Here’s the story: Princess Merida (Kelly Macdonald) is a princess who lives in Scotland and doesn’t like being a princess. Her mom, Queen Elinor (Emma Thompson), wants her to wear tight dresses and enunciate and play her lyre like a good princess, but Merida would rather ride on her horse through the woods and climb mountains and other activities not fit for a princess.
Merida and Elinor talk about fate and change quite a lot, which gets old. Elinor tells her daughter to accept her fate, but Merida wants to change it. Merida asks a witch (Julie Walters) to change her mother, but when she transforms Elinor into a bear, Merida has to rescue her mother. It seems like the scriptwriters are trying too hard to highlight a motif.
But it’s easy to see why. This is Pixar’s first princess movie, and the studio has gleefully upended the domestic fate always handed to Disney princesses. Brave is designed to confound your expectations: Merida doesn’t do housework or befriend a flock of woodland creatures or sing songs about feeling lonely. She is resilient and mischievous, and for fun she shoots a bow and arrow.
Notably, Merida doesn’t even have a prince. All of the princes contending for her affection are losers: awkward, clumsy and spoiled. Merida has no interest in these guys, and as it turns out, she gets along just fine without them.
As a survey of Scottishness, the movie works only somewhat.
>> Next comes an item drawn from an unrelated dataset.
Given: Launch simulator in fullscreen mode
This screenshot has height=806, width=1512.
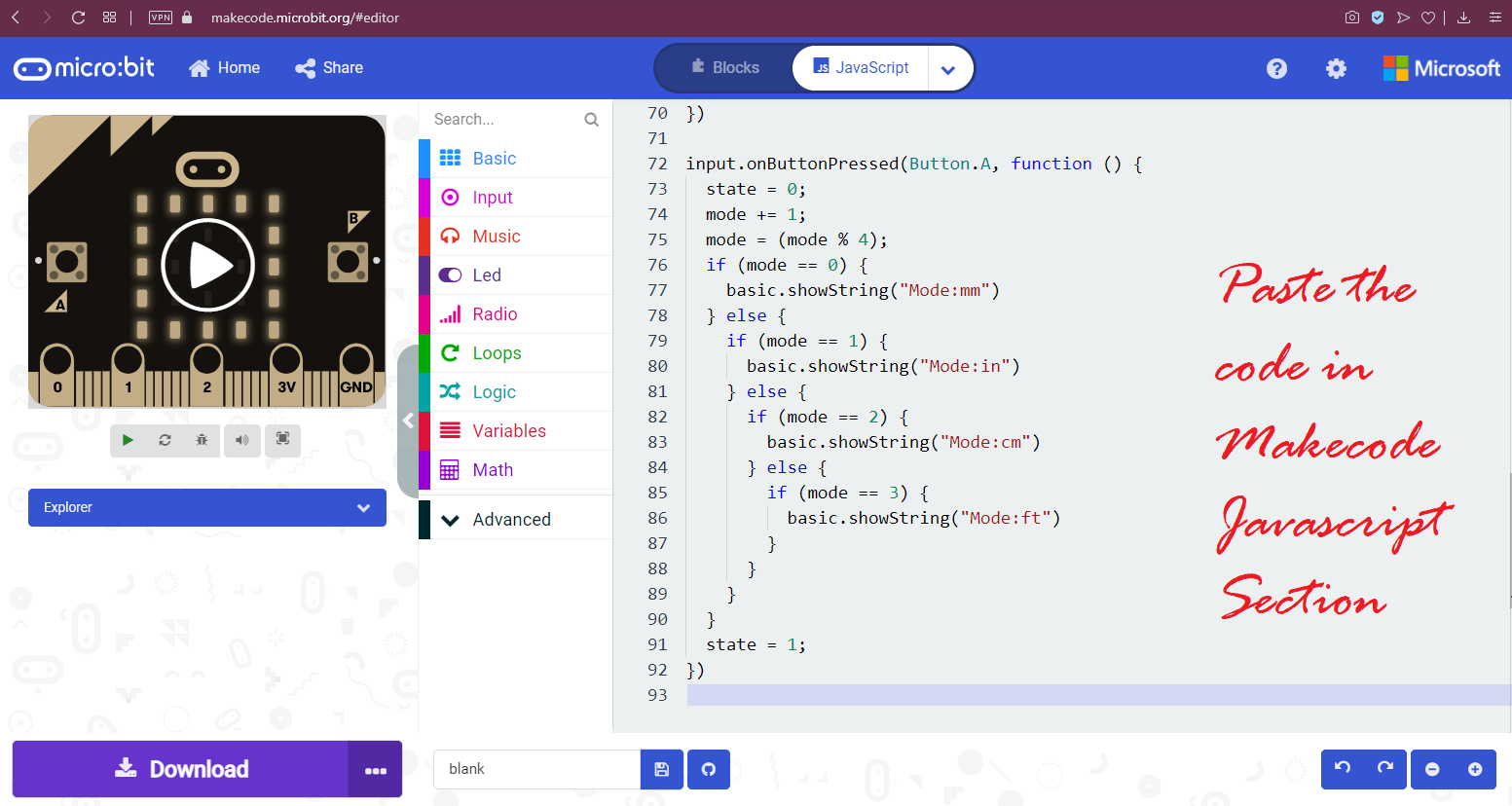Looking at the screenshot, I should point(282,440).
The voice cast includes a bevy of recognizable Scottish actors, including Billy Connolly, Craig Ferguson and Robbie Coltrane. And the film flirts with Scottish folklore by featuring will-o’-the-wisps to serve the story’s fate-changing purposes.
In its depiction of the Scottish people, Brave leans on a few stereotypes. Almost all the characters are loud and crass, love drinking and love beating each other up. It’s unclear whether moviegoers in Scotland will be offended or, in the same way that French audiences embraced Ratatouille, they’ll just be in on the joke.
Perhaps the film’s biggest success is its astounding visuals. The Scottish highlands are beautifully portrayed here, with twisting, lichen-covered trees and hills blanketed in fluttering grass. Rivers and lakes in the movie move and shimmer like real water. The world of Brave seems like a real place.
And the people who occupy this world are deftly realized. Clothing rustles on bodies like actual fabric, hair sways and bounces in the air and, more than any other Pixar film, the characters have subtle facial expressions and move through the world with a realistic weight.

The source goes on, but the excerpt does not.